* СУТЬ ЗАДАНИЯ *
Перепишите дословно фрагмент статьи о правах человека и искусственном интеллекте от слов «Я занимаюсь правозащитной» до слов «со всех ракурсов.».

* СТРАНИЦА *
——
01.08.2018

Андрей Юров: “Сколько нужно убить людей, чтобы мы определились с искусственным интеллектом?”

 Денис Антончик Микола Мирний
для ЦІПЛ

Наш мир в последнее время меняется на огромной скорости, и все, что позавчера еще казалось фантастикой, сегодня – часть обихода. Однако часто новшества, призванные сделать жизнь человека более комфортной, приводят к неизбежному вторжению в приватность, одновременно создавая новые угрозы безопасности человека.

Где граница между безопасностью и личной свободой? Нужно ли что-то менять в концепции прав человека, если одни права вступают в конфликт с другими? Почему во всем мире идет “откат” к традиционным ценностям вместо гуманитарных? Как на права человека повлияет развитие искусственного интеллекта?

В поиске ответов на эти вопросы ми записали комментарии и рефлексии правозащитника, социального философа, эксперта Совета Европы и Московской хельсинкской группы Андрея Юрова.

ПРАВА ЧЕЛОВЕКА — ЭТО ВСЕГДА О ДОГОВОРОННОСТЯХ С ВЛАСТЬЮ

Андрей Юров, социальный философ, правозащитник

Я занимаюсь правозащитной деятельностью с 1988 года, включая 3 года диссидентского стажа. Все это время я постоянно сталкиваюсь с пересечением вопросов свободы и безопасности. Часто безопасность позиционируют как важную вещь. Свободу при этом тоже считают важной, но не такой важной, как безопасность. Возникает вопрос границы.

Если раньше, вопрос безопасности был открыт для тоталитарных антиутопий Оруэлла, то сейчас — и для либеральных обществ. Это уже не вопрос тирана, а вопрос стаи малых братьев-бизнесменов, которые непрерывно наблюдают за нами.

Сейчас многие люди переходят на единую систему, когда абсолютно все кредитные карты находиться в одном мобильном телефоне. Из-за этого для некоторых коммерческих организаций — человек становиться видим со всех ракурсов.

А ведь что такое права человека? Это некоторая договоренность с властью о том, где проходит эта граница. Власть может арестовывать человека за преступление, но не может этого делать, если ей не нравится человек или его форма носа, или этническая принадлежность.
——
* ПРЕДОСТАВЛЕННЫЕ МАТЕРИАЛЫ *
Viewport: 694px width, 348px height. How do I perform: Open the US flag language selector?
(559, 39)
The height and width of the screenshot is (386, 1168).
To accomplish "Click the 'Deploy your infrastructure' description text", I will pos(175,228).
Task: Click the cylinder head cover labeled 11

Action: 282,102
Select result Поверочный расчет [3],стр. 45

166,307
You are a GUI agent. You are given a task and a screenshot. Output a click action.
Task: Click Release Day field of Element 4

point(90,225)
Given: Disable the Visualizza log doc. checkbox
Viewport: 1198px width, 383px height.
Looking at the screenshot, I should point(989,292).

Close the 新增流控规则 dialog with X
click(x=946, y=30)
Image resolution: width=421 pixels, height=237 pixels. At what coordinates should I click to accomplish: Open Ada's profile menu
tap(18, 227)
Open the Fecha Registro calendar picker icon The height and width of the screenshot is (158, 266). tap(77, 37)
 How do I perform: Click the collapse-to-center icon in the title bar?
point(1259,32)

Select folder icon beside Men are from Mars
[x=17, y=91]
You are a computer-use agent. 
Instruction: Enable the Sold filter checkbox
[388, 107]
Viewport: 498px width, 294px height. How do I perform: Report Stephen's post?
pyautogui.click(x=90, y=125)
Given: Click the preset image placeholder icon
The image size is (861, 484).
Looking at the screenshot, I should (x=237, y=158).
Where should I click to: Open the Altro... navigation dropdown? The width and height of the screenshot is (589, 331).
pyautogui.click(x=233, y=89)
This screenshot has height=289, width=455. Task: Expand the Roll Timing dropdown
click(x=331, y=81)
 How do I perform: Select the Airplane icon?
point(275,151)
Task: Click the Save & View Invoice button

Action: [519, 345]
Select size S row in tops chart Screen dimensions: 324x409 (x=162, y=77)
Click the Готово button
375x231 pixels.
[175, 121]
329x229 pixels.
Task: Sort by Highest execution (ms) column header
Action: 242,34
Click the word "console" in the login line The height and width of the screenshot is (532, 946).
——
* РЕЗУЛЬТАТ *
Я занимаюсь правозащитной деятельностью с 1988 года, включая 3 года диссидентского стажа. Все это время я постоянно сталкиваюсь с пересечением вопросов свободы и безопасности. Часто безопасность позиционируют как важную вещь. Свободу при этом тоже считают важной, но не такой важной, как безопасность. Возникает вопрос границы.

Если раньше, вопрос безопасности был открыт для тоталитарных антиутопий Оруэлла, то сейчас — и для либеральных обществ. Это уже не вопрос тирана, а вопрос стаи малых братьев-бизнесменов, которые непрерывно наблюдают за нами.

Сейчас многие люди переходят на единую систему, когда абсолютно все кредитные карты находиться в одном мобильном телефоне. Из-за этого для некоторых коммерческих организаций — человек становиться видим со всех ракурсов.